Zoológicos: o confinamento de animais até sua morte

A compra de três girafas para o Zoológico de Sapucaia do Sul/RS tem gerado discussões sobre a necessidade da sociedade humana manter animais não humanos em cativeiro para seu entretenimento.

A pergunta é: Se atualmente, com o auxílio dos meios de comunicação, as pessoas podem,
entre outras possibilidades, observar animais silvestres em seu próprio habitat, não interferindo no ambiente dos mesmos e no seu bem-estar, qual a justificativa ética para apreendê-los e confiná-los em jaulas com o intuito de entreter o ser humano?

Histórico

A cultura de manutenção de animais selvagens em zoológicos começou com os egípcios, que capturavam em suas viagens e batalhas pequenos gatos selvagens, babuínos e leões, e os mantinham em seus templos como símbolo de força e poder. Este costume passou também para os cidadãos, que adquiriram o hábito de colecionar animais exóticos. Quanto mais selvagem e raro fosse o animal, mais status social adquiria seu proprietário. O primeiro zoológico público foi fundado no século XVIII em Paris, na França, o “Jardin des Plants”. Os animais eram oriundos de apreensões em circos e outros eventos que utilizavam animais em shows. Em 1826 foi fundado o Zoológico da Sociedade de Londres, por Sir Stamford Raffles e Sir Humphry Davy, com o objetivo de ser uma instituição científica para o estudo da zoologia. Porém com a finalidade de serem obtidos recursos financeiros para a manutenção dos animais, o local tornou-se aberto à visitação pública e começou a exibir os animais e fazer shows para atrair os visitantes. Nestes zoológicos, os recintos e as jaulas eram construídos para proporcionar aos visitantes o melhor ângulo de visão, e não para dar boas condições de vida aos animais, pois não havia uma preocupação com o bem-estar animal. Só em 1900 foi fundado, na Alemanha, o “Stellingen Zôo”, pelo naturalista Carl Hagenbeck onde os animais tinham recintos mais apropriados, simulando um pouco seu ambiente natural e com espaços maiores, demonstrando uma preocupação com a minimização do desconforto dos animais.
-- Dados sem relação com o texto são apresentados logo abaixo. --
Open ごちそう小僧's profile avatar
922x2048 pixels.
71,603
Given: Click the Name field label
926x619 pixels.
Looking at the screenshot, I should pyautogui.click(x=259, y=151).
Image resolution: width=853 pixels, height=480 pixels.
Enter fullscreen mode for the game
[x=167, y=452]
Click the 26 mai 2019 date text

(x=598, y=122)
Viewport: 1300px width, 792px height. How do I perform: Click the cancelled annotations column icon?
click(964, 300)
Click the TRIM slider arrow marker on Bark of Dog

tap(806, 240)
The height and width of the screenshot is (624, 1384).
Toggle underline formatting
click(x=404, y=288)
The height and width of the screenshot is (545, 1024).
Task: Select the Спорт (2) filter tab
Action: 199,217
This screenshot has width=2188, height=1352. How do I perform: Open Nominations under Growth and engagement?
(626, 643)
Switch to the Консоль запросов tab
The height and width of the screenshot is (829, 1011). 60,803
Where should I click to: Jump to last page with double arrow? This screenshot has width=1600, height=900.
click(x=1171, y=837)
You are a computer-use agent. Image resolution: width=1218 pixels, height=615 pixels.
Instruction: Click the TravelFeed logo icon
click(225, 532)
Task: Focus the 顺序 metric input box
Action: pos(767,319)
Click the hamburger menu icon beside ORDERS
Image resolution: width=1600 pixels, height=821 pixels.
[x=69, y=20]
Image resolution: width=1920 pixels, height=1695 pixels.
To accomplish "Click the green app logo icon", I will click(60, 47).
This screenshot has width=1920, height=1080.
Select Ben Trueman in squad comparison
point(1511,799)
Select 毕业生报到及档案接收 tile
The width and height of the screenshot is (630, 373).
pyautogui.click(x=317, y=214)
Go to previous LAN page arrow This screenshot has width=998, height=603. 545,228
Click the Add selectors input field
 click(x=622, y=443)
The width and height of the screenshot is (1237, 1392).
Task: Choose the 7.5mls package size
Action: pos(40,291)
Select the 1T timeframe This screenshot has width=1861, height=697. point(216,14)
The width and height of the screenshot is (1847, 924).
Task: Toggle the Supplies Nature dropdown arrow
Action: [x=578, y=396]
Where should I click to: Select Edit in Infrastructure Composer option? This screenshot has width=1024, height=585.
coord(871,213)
A partir deste zoológico, outros países da Europa e os Estados Unidos da América passaram a tê-lo como modelo e o bem-estar animal passou a ser levado em consideração respeitando-se, é claro, o interesse econômico. (Adaptado do artigo publicado no anais do III Congresso Internacional Transdisciplinar Ambiente e Direito-III CITAD, realizado em Porto Alegre na PUCRS em 2007)

Objetivos do zoológico

Os jardins ou parques zoológicos são considerados locais destinados à coleção de animais selvagens, principalmente desconhecidos do público, para exibição, preservação e reprodução desses animais. Atualmente, os parques zoológicos apresentam como objetivo:

1) a conservação de espécies, servindo como local de preservação de espécies ameaçadas de extinção pela destruição de seu habitat natural, sendo o ponto mais forte a reprodução de animais em cativeiro, que vem apresentando grande sucesso e despertando, por conseguinte, o interesse da comunidade científica.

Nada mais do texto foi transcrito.